Blindado por duas coisas: o conhecimento de leis e o fundamento capitalista de que o consumidor tem sempre razão, jovens elitistas, yuppies tupiniquins e afins, fazem as vezes que outrora pertenceu aos velhos e rabugentos.
Mas qual a diferença entre brigar por um direito e ser uma pessoa procon? Primeiro, a arrogância. Afinal, a pessoa procon “tá pagando”. Por isso exige o que quiser e do jeito que quiser, sem realizar que entre ele e o seu sofisticado filé existe um ser humano.
Procurar pêlo em ovo é um outro diferencial A pessoa procon só relaxa em sua própria casa. Fora dela, fica procurando problemas para reclamar e malar os outros. E como a gente sabe, quem procura acha.
E por último, a falta de respeito pelos colegas. Afinal, todo mundo tem o direito de dizer o que bem entender, mas constranger uma mesa inteira por conta duma salada é, alem de obtuso, caipira. Nessas horas o jeito é torcer para que o garçom cuspa somente no prato do mala e não da turma toda.
Quinta-feira, Setembro 04, 2008
Pra casar
Outro dia na TV vi o Silvio (você sabe quem) dizer para uma celebridade B (que você não precisa saber quem) que ela não era para casar. Eis que na coluna semanal da Danuza (que você deveria saber quem) leio sobre o mesmo subject.

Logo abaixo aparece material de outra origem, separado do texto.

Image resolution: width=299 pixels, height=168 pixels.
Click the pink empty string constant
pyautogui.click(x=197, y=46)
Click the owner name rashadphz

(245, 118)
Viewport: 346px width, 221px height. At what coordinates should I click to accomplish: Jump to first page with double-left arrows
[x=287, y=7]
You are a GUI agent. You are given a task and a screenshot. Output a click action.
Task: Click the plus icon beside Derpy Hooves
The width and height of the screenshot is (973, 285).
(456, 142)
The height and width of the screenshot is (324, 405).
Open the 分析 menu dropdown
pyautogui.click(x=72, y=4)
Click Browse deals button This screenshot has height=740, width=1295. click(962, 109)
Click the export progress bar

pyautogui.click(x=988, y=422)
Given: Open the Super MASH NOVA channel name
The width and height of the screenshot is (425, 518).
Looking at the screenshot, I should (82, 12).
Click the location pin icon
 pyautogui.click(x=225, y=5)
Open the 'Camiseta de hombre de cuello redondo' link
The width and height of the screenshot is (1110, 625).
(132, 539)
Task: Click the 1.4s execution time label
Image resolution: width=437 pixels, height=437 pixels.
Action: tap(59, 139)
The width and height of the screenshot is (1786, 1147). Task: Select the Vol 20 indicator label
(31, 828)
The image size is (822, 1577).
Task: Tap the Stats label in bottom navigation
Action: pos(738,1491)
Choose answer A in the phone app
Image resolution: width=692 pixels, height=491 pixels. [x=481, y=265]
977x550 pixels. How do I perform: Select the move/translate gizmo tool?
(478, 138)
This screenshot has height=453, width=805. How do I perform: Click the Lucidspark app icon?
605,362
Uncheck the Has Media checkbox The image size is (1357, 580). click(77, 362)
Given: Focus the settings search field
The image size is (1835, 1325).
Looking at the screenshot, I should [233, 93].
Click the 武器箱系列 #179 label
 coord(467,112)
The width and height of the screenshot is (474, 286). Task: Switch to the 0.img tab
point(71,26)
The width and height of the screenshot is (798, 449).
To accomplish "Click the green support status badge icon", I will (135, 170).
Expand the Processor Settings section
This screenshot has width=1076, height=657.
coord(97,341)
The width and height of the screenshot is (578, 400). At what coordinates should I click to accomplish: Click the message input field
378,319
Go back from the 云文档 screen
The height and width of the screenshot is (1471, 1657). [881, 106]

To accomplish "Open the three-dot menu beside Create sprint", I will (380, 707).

Com tantos quem’s do parágrafo acima, me peguei neste pensando quem (ou como) seria uma pessoa para casar? Afinal, ficar procurando por aí alguém sincero, não galinha e de família, além de clichê é uma perda de tempo.
Claro que acredito num perfil ideal. Mas não na pessoa ideal. Você, por exemplo. Centrado, bem-sucedido, do tipo que lê GQ e janta no Gero. Marido ideal para algumas pessoas, mas que não serviria nem para amigo de outras.
Sem contar o fator mudança. Numa relação a gente começa uma coisa e, durante o processo, muda pra caramba. Nessa, o galinha pode virar um marido sensacional e o bonzinho, um bom dum cafajeste.
Achar a pessoa ideal não tem fórmula. Por isso, antes de tudo, beije, trepe, more junto, experimente. E se alguém disser que você não é para se casar, nem ligue. Aproveitar a vida sem pensar em casório torna você, no mínimo, uma conquista mais difícil. E por isso mesmo, muito mais interessante.
Segunda-feira, Setembro 01, 2008
Pódio
Vendo os medalhistas de ouro na TV, lembrei das olimpíadas. Quem lê o blog sabe como sou fã de esporte. Nessa que passou, me peguei acordado madruga adentro bebendo caipirinha (cujo recorde na turma é meu rá-rá) e acompanhando tudo o que foi competição. Teve noite que dormi três horas.
Independente de gosto, acho incrível a quantidade de lições cívicas que o esporte ensina pra gente. Para quem fez ou faz alguma modalidade esportiva, falar de disciplina, competitividade, perseverança e superação, é até redundância.
Todo esportista é mais obstinado, mais tolerante a dor (leia-se sem frescura) e mais disciplinado para acabar o que começou. Parece arrogância, mas não é. E mesmo a gente sabendo que um esportista de nível não bebe, não fuma, não sai na balada e quase não trepa, a gente ainda sente inveja.
A meu ver, o grande trunfo de quem faz esporte é conhecer de perto tanto a vitória quanto a derrota. E realizar que cair ou perder, faz parte do jogo. Mas levantar, seguir adiante e ainda vencer, faz parte só de você.